St. Louis’ STLToday.com had an interesting article about the change in demographics at today’s nursing homes including healthy mentally ill patients sharing homes with elderly vulnerable residents.   The conventional wisdom is that nursing home residents are frail and elderly. That’s not the reality.   Increasingly, adults with serious mental illness are being housed and cared for in  nursing homes.  Nationally, the number of mentally ill nursing home patients has jumped by 41 percent since 2002, an analysis by the Associated Press showed. In Missouri, it climbed by 76 percent. 
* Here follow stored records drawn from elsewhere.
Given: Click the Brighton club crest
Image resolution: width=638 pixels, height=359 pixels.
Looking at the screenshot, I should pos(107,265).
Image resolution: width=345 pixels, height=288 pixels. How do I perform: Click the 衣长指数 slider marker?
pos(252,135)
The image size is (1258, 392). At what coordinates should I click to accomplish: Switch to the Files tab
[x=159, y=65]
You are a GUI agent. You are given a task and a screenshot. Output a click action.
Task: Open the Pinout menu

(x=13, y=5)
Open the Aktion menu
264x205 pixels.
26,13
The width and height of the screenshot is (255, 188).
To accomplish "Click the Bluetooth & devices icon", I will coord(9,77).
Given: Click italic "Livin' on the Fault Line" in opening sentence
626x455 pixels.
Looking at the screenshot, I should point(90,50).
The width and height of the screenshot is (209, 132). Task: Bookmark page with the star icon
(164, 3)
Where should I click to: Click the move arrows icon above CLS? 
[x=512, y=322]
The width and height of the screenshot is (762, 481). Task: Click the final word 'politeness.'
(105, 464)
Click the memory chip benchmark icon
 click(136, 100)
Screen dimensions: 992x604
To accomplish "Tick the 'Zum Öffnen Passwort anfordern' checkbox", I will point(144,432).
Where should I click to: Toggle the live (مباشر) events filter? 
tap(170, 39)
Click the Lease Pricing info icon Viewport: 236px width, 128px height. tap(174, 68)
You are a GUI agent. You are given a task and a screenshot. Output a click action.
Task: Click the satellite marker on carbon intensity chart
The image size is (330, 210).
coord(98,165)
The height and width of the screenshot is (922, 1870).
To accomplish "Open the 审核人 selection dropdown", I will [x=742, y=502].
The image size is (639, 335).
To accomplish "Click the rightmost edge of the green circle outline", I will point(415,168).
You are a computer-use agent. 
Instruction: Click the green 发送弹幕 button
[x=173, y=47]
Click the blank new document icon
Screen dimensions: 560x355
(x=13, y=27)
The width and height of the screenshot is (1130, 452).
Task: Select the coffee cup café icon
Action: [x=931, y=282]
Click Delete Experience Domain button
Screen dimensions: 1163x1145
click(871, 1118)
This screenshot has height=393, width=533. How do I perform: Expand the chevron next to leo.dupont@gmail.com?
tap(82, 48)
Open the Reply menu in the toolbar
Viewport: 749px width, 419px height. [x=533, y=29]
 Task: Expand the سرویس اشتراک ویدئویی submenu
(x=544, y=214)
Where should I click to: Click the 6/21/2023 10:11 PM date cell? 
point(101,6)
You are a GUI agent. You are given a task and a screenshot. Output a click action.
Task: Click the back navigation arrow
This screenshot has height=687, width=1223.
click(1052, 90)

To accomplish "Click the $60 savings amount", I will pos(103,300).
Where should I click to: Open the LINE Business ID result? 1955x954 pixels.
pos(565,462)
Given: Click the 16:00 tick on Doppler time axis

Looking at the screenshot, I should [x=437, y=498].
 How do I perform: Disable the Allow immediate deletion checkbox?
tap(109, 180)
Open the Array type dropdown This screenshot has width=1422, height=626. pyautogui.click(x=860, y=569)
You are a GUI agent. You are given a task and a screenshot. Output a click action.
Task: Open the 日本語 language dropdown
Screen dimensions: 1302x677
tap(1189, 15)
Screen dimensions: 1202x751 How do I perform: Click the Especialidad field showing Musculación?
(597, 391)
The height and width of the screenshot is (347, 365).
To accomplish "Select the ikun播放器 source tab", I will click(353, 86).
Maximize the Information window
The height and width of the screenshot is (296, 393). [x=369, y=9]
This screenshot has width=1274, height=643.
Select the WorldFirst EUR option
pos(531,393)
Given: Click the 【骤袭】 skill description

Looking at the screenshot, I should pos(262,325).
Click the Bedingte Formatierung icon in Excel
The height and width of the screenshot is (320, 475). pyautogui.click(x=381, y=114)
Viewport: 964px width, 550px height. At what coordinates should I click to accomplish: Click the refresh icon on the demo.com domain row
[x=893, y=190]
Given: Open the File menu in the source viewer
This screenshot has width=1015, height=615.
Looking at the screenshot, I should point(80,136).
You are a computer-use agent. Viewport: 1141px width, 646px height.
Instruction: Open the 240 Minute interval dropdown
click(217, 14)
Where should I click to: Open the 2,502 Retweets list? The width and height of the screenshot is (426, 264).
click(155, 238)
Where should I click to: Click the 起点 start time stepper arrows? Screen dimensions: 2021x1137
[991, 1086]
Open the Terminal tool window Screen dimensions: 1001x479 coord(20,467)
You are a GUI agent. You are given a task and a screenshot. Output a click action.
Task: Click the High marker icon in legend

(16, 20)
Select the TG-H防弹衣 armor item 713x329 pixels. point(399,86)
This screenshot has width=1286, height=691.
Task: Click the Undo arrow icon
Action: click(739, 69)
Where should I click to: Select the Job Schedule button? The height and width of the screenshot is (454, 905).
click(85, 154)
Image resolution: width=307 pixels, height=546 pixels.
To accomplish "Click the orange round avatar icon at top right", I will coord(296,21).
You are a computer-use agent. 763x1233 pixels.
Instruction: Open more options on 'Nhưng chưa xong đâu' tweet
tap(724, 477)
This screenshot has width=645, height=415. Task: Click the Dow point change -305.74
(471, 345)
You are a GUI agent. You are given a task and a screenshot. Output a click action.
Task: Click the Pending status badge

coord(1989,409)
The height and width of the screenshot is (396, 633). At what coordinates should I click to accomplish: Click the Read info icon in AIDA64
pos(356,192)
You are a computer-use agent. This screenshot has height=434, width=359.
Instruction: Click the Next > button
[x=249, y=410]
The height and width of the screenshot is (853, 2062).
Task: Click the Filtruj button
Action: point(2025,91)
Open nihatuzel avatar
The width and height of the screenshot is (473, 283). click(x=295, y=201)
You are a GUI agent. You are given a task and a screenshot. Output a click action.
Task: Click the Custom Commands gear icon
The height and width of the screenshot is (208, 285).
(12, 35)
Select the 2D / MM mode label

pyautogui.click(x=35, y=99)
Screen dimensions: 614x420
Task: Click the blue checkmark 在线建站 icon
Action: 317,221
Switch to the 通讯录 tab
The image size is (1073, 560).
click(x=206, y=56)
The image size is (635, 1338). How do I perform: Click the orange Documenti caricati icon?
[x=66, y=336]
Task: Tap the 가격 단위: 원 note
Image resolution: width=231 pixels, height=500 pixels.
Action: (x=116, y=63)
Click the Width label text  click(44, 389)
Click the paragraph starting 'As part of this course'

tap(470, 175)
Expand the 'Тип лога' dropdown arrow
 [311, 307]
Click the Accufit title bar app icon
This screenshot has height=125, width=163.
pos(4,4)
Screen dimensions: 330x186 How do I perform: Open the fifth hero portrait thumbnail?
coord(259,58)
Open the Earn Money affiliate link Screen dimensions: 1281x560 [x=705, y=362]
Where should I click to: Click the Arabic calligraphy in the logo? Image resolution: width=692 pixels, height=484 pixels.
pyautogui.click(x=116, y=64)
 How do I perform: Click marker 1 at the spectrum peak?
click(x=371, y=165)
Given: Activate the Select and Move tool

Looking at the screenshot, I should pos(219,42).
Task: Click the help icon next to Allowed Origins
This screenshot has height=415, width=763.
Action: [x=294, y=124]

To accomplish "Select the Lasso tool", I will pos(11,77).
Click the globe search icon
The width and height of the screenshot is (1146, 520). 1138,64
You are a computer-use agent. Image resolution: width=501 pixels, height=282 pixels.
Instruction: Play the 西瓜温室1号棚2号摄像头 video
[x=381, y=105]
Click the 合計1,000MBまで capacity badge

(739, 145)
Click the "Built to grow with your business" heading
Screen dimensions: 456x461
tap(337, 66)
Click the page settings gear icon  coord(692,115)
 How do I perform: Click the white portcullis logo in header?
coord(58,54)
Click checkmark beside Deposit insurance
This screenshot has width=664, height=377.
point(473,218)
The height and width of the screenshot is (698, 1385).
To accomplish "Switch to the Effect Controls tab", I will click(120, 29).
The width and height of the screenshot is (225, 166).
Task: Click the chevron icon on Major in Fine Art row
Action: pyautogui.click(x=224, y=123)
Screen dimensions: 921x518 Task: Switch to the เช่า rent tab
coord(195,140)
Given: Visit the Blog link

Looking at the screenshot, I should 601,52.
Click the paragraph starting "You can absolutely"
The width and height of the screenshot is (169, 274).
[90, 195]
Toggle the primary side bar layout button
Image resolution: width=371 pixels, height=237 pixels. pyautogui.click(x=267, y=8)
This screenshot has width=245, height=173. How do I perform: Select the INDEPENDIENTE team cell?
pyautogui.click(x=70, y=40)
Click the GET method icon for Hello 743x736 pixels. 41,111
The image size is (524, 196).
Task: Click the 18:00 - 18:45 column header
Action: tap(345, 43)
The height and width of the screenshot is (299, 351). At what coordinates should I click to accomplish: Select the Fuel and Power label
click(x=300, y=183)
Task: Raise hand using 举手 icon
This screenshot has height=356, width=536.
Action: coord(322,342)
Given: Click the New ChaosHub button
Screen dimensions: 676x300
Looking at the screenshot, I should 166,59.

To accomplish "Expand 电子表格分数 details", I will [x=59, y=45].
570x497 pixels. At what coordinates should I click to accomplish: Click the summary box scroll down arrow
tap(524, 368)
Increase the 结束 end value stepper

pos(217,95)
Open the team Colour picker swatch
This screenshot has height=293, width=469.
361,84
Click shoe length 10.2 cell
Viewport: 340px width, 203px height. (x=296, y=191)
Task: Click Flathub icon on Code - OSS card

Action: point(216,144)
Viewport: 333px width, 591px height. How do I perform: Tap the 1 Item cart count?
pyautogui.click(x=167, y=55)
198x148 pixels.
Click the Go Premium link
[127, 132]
The article discusses the recent forced closure of Whispering Oaks after a well that supplied water froze, causing toilets to overflow. The facility had a history of fire and safety violations. State nursing home regulators tried to suspend its license last June. Whispering Oaks housed a number of patients with serious mental illness.   Several were relocated to another nursing home in St. Louis — owned by a psychiatrist — that also has been cited for safety violations in the past two years.

In theory, no one is supposed to be admitted to a nursing home unless he has disabilities that require extra care or supervision. That requirement is contained in the 1980s-era federal Nursing Home Reform Act.   But state officials estimate that about 2,500 people are in Missouri nursing homes primarily because they are mentally ill. They could be treated in a less restrictive — and less expensive — setting.  Missouri consistently has failed to fulfill its responsibilities to people with mental illness. The share of state funding for treating the mentally ill has been shrinking for decades.

Missouri could get federal money to help provide housing and treatment to patients with serious mental illness — but only if it came up with matching state funds, which the Legislature has refused to do.  The result of this neglect isn’t just tragedy for the mentally ill. In Illinois and other states, it’s also a tragedy for elderly nursing home patients and their families.

When the state budget is tight and elderly people are increasingly opting for home care, it’s tempting to see nursing homes as a short-term solution to the chronic lack of care for the mentally ill. It may be tempting, but it is wrong.

People with mental illness deserve housing and care in the communities where they live, not in facilities designed for the frail elderly.